Ce dimanche 4 juillet, le Mali a été secoué par une série d'attaques coordonnées visant plusieurs localités du pays, notamment dans la région de Bamako et dans le centre du pays. Selon un bilan provisoire fourni par des sources sécuritaires, au moins 14 personnes ont perdu la vie et plusieurs dizaines d'autres ont été blessées.
Des cibles militaires et civiles
Les assaillants ont attaqué simultanément des positions de l'armée malienne dans au moins trois localités différentes. Dans la capitale, Bamako, des tirs ont été entendus près du camp militaire de Kati, une base clé abritant l'état-major. Des sources locales rapportent que des hommes armés ont tenté de pénétrer dans l'enceinte du camp, mais ont été repoussés par les forces de sécurité. Les échanges de tirs ont duré plusieurs heures, semant la panique parmi la population.
Dans le centre du pays, les villes de Mopti et de Sévaré ont également été la cible d'attaques.

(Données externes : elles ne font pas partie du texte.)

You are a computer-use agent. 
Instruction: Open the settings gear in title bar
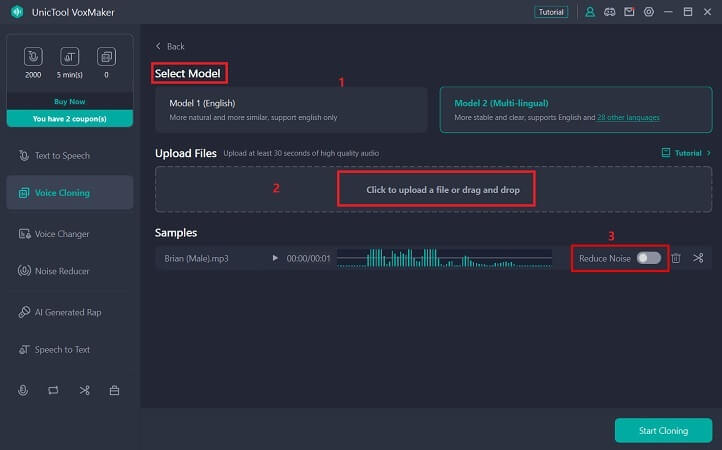click(x=648, y=12)
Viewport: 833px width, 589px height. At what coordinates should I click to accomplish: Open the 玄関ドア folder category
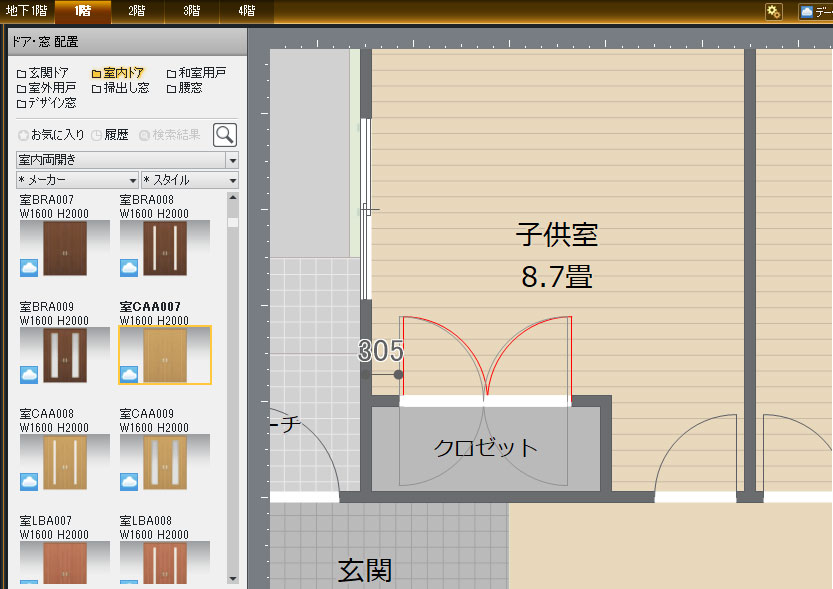pos(43,74)
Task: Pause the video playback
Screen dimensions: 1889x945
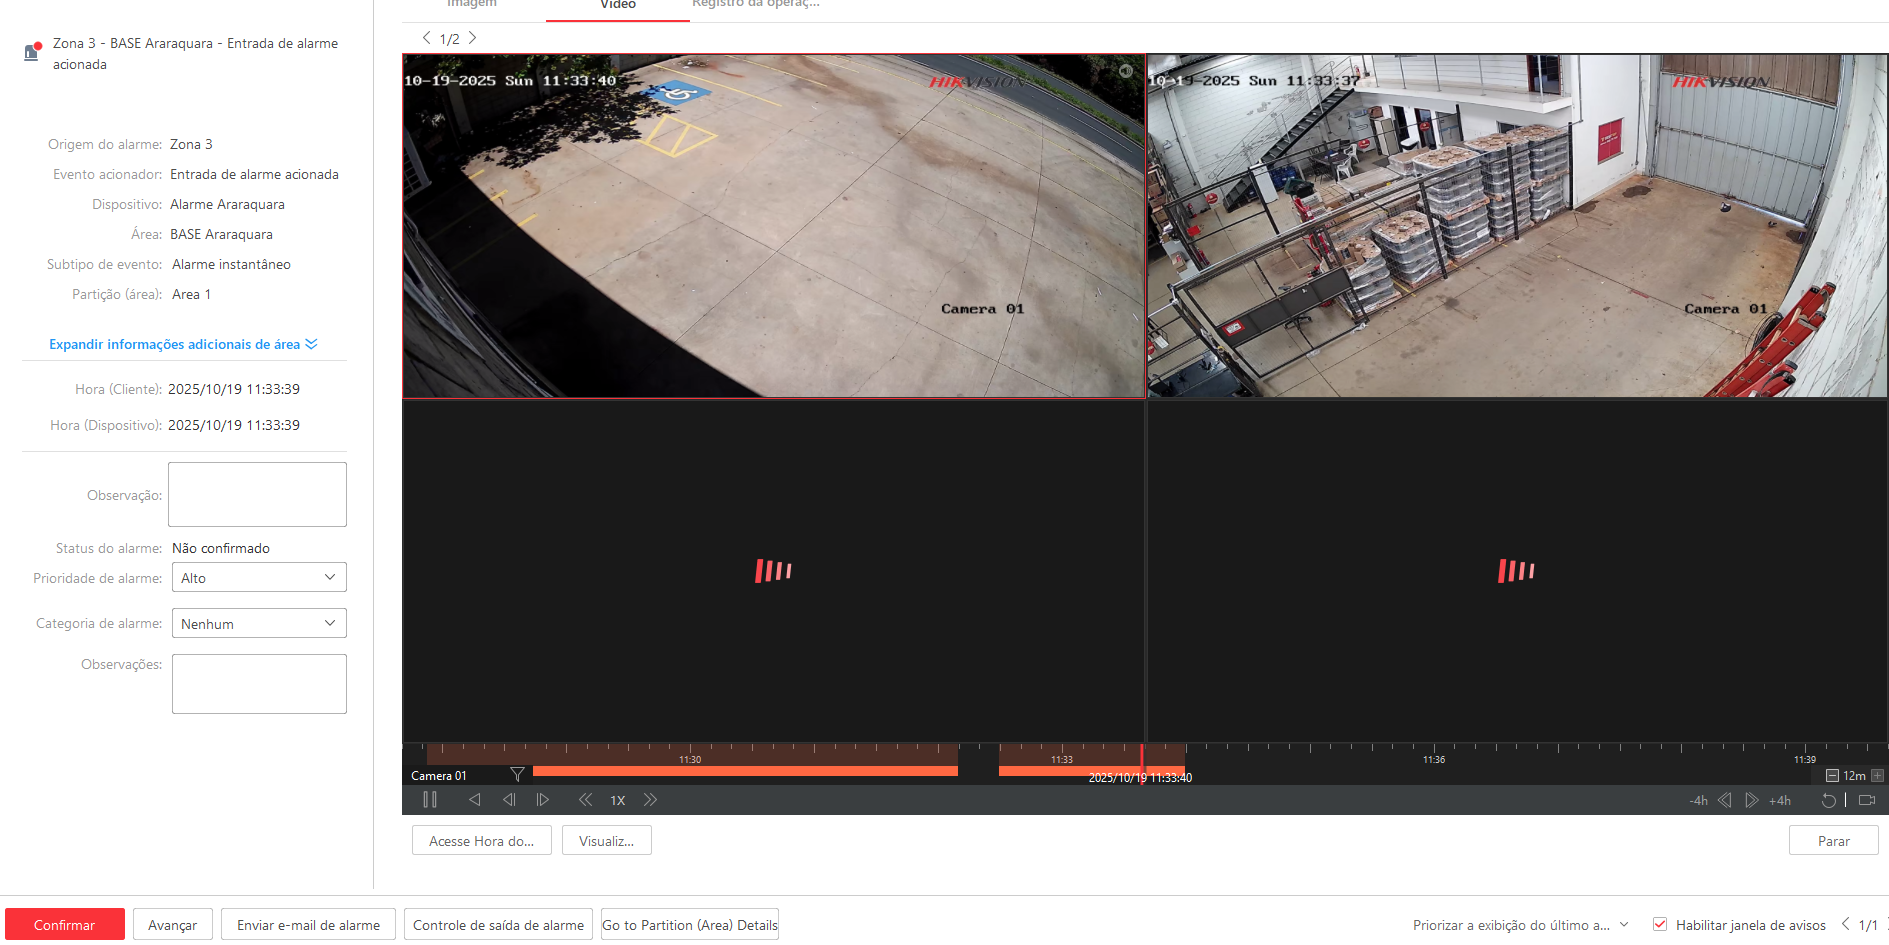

À Mopti, des hommes armés ont pris pour cible un poste de police et un marché, faisant plusieurs victimes civiles. Selon un habitant joint par téléphone, « les tirs ont commencé vers 5 heures du matin et ont duré jusqu'en milieu de matinée. On entendait des explosions de tous les côtés. »
Une coordination inédite
La coordination des attaques sur une zone aussi étendue est qualifiée d'« inédite » par les analystes sécuritaires. Elle rappelle les méthodes employées par les groupes jihadistes affiliés à Al-Qaïda ou à l'État islamique, actifs dans la région du Sahel. Depuis 2012, le Mali est confronté à une insurrection jihadiste qui s'est étendue au-delà de ses frontières, malgré la présence de forces internationales, dont la Mission multidimensionnelle intégrée des Nations unies pour la stabilisation au Mali (MINUSMA).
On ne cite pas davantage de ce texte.